In 1984, the right-wing policies of the Labour Government saw most state assets relating to the venture sold off to corporations and Muldoon’s venture was passed off as a folly by the new administration, the technocrats of the Business Roundtable and, shockingly, by the National Party itself as it changed leaders.
Even a bid to market LPG as an environmentally friendly fuel in the 1990s could not save it as the National Government taxed it tremendously—something that was clearly not done in the national interest.
The winners of the destruction of this energy venture were the corporations, predominantly foreign-owned, buying in to outmoded, socially irresponsible technocratic thinking that has brought a widening rich–poor gap.
That gap can only increase today with the cost of petrol, now refined offshore and imported by those same corporations, spiralling out of control.
There’s not a peep from National, now in opposition, to say that it had been right in the 1970s as the only party prepared to shield a little country, so easily swayed by global economic forces, from oil company greed.
The only logical and cynical conclusion is that National are as big a sell-out of New Zealanders as Labour and Roger Douglas were in the 1980s. And that they are suckers for monetarist theory, all the time closing their minds to the mere possibility that Muldoon—whose policies were adored by successful national leaders such as Lee Kuan Yew of Singapore, who did all right with them—might have been right.
It’s election year—and National’s John Key is silent. Again.
There’s a lot Sir Robert Muldoon got wrong but on the alternative-energy policies, I can’t find too much fault.
First, New Zealand is a little country that is too drastically affected by global economics. Even Malaysia in 1997 could not protect itself properly against them. Hence, the technocratic, monetarist movement cannot be left unguarded.
Secondly, energy prices are unstable and New Zealanders need to be protected against them.
Thirdly, environmental policies demand that we look at alternative fuels.
Fourthly, this is something that needs a governmental push to ensure alternatives are available nationwide, or at least somehow create incentives for the infrastructure.

Supplied information:
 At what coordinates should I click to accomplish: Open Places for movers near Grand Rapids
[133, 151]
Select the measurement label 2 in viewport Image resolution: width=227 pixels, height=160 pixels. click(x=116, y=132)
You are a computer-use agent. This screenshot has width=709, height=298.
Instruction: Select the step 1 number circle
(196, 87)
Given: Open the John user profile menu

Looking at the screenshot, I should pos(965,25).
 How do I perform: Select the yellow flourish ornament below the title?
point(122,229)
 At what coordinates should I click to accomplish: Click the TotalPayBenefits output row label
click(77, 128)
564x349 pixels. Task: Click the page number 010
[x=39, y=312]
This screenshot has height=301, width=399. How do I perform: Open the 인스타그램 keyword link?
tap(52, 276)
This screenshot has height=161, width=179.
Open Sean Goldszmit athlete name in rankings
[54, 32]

Problem requirements:
Reproduce the passage of the commentary on New Zealand's alternative-energy policy starting at "That gap can" and ending at "have been right.".

Response to the exercise:
That gap can only increase today with the cost of petrol, now refined offshore and imported by those same corporations, spiralling out of control.
There’s not a peep from National, now in opposition, to say that it had been right in the 1970s as the only party prepared to shield a little country, so easily swayed by global economic forces, from oil company greed.
The only logical and cynical conclusion is that National are as big a sell-out of New Zealanders as Labour and Roger Douglas were in the 1980s. And that they are suckers for monetarist theory, all the time closing their minds to the mere possibility that Muldoon—whose policies were adored by successful national leaders such as Lee Kuan Yew of Singapore, who did all right with them—might have been right.